## Your objective:
Repeat exactly, and only, the lines below starting at the line that contains "The width and height of the screenshot is (1126, 728)." and ending at the line that contains "Launch Xbox app", inclusive of both.
----- Records for this task
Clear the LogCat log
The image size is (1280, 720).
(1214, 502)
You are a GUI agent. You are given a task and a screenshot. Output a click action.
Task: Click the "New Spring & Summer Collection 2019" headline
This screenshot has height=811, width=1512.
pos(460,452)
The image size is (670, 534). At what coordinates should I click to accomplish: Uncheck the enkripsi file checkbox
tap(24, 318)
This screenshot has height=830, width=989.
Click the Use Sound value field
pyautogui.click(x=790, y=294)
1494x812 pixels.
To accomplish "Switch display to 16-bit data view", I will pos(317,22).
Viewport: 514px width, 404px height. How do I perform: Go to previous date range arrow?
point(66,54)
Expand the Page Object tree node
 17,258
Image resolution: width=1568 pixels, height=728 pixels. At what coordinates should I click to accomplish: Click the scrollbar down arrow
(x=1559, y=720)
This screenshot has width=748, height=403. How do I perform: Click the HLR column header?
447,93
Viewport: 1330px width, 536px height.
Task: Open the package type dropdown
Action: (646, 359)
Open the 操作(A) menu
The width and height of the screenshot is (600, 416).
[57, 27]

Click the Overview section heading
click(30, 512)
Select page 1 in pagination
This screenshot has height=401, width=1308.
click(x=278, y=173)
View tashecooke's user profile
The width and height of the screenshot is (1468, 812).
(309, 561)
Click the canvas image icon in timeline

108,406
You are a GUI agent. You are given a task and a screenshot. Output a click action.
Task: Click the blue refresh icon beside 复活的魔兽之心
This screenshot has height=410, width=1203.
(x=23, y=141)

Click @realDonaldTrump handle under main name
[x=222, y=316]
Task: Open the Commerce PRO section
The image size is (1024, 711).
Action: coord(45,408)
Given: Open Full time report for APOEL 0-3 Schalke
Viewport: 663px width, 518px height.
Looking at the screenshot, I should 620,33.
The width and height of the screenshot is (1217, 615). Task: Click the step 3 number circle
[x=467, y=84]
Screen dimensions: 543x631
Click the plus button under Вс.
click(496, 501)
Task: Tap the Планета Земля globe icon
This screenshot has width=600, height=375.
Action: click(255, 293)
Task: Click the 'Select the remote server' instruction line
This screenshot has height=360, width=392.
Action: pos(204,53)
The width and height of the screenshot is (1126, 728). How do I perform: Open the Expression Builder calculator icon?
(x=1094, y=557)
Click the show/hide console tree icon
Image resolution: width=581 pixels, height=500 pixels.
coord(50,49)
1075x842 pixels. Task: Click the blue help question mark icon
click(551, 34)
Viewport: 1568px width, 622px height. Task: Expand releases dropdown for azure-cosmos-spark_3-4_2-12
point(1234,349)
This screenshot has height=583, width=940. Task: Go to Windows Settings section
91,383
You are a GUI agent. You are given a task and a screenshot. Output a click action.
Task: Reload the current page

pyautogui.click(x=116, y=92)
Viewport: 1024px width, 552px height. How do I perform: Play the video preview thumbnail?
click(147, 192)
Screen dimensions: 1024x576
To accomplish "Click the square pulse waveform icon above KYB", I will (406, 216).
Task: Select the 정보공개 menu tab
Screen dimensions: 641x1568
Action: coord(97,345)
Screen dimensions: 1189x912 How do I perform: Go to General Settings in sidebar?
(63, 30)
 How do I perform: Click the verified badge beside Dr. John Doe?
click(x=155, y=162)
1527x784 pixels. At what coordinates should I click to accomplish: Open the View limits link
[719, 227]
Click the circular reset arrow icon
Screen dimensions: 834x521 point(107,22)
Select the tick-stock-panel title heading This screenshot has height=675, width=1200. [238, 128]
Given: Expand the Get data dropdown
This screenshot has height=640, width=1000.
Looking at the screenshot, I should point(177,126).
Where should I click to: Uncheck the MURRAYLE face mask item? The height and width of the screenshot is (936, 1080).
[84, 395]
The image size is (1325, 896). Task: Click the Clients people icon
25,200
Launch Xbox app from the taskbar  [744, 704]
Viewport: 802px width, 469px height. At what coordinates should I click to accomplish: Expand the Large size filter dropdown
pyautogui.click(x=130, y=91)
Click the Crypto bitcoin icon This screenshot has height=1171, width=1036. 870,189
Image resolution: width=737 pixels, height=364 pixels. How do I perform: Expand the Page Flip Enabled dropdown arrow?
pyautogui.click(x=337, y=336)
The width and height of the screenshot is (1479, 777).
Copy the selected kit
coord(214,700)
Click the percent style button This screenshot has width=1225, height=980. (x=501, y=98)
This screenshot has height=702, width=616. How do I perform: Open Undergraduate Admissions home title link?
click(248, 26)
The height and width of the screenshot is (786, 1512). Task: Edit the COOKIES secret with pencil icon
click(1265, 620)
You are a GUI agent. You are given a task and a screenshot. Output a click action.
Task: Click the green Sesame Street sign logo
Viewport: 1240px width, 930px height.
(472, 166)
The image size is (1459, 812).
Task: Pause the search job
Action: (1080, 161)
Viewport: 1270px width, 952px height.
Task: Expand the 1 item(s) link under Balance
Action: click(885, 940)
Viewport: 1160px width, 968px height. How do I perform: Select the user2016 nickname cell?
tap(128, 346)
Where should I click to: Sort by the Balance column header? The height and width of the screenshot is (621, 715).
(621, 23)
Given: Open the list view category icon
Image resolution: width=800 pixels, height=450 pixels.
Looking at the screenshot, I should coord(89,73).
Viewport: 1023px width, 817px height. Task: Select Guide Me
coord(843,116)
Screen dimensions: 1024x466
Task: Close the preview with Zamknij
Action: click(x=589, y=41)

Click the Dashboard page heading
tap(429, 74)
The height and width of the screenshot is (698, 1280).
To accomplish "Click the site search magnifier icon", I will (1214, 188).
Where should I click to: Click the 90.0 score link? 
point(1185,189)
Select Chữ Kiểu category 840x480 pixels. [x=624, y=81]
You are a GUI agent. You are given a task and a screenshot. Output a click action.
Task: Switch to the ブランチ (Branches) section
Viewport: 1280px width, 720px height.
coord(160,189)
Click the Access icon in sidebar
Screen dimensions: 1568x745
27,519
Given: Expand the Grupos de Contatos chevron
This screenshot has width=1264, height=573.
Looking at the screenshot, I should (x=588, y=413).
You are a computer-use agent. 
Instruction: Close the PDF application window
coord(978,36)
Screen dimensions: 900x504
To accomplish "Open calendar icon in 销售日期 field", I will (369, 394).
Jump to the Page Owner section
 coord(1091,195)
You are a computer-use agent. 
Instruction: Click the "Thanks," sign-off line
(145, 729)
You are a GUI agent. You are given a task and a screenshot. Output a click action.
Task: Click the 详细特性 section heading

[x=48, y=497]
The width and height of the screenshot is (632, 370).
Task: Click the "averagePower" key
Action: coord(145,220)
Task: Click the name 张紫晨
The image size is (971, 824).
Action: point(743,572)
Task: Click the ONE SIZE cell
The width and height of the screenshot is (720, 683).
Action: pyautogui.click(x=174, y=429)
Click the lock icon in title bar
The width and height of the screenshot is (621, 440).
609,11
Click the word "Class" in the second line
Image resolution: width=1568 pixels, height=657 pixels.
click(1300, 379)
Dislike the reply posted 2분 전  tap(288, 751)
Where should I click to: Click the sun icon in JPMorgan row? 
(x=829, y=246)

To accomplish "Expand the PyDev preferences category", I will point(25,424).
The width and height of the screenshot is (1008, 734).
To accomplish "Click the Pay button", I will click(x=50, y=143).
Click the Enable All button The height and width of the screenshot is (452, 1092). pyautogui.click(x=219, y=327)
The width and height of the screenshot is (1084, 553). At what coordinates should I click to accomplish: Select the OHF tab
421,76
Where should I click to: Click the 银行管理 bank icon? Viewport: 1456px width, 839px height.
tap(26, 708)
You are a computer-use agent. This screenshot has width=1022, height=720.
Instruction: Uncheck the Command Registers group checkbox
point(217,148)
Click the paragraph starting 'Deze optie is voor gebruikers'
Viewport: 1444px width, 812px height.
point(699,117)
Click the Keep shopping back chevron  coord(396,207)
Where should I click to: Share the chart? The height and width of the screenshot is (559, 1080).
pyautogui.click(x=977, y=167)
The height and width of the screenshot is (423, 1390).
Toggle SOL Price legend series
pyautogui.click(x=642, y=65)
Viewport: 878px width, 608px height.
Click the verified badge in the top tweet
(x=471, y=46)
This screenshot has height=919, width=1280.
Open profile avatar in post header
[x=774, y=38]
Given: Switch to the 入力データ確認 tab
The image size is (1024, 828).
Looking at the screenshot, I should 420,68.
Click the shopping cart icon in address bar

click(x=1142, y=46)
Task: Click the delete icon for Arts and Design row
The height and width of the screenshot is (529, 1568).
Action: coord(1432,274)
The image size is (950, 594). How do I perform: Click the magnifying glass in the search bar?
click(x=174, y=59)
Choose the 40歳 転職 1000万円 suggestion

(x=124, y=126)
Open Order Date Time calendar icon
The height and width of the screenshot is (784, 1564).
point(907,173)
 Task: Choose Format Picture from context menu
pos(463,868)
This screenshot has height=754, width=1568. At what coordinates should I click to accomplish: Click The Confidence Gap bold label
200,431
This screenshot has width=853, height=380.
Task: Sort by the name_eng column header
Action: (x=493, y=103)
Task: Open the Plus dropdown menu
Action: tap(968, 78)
----------
## Task result:
The width and height of the screenshot is (1126, 728). How do I perform: Open the Expression Builder calculator icon?
(x=1094, y=557)
Click the show/hide console tree icon
Image resolution: width=581 pixels, height=500 pixels.
coord(50,49)
1075x842 pixels. Task: Click the blue help question mark icon
click(551, 34)
Viewport: 1568px width, 622px height. Task: Expand releases dropdown for azure-cosmos-spark_3-4_2-12
point(1234,349)
This screenshot has height=583, width=940. Task: Go to Windows Settings section
91,383
You are a GUI agent. You are given a task and a screenshot. Output a click action.
Task: Reload the current page

pyautogui.click(x=116, y=92)
Viewport: 1024px width, 552px height. How do I perform: Play the video preview thumbnail?
click(147, 192)
Screen dimensions: 1024x576
To accomplish "Click the square pulse waveform icon above KYB", I will (406, 216).
Task: Select the 정보공개 menu tab
Screen dimensions: 641x1568
Action: coord(97,345)
Screen dimensions: 1189x912 How do I perform: Go to General Settings in sidebar?
(63, 30)
 How do I perform: Click the verified badge beside Dr. John Doe?
click(x=155, y=162)
1527x784 pixels. At what coordinates should I click to accomplish: Open the View limits link
[719, 227]
Click the circular reset arrow icon
Screen dimensions: 834x521 point(107,22)
Select the tick-stock-panel title heading This screenshot has height=675, width=1200. [238, 128]
Given: Expand the Get data dropdown
This screenshot has height=640, width=1000.
Looking at the screenshot, I should point(177,126).
Where should I click to: Uncheck the MURRAYLE face mask item? The height and width of the screenshot is (936, 1080).
[84, 395]
The image size is (1325, 896). Task: Click the Clients people icon
25,200
Launch Xbox app from the taskbar  [744, 704]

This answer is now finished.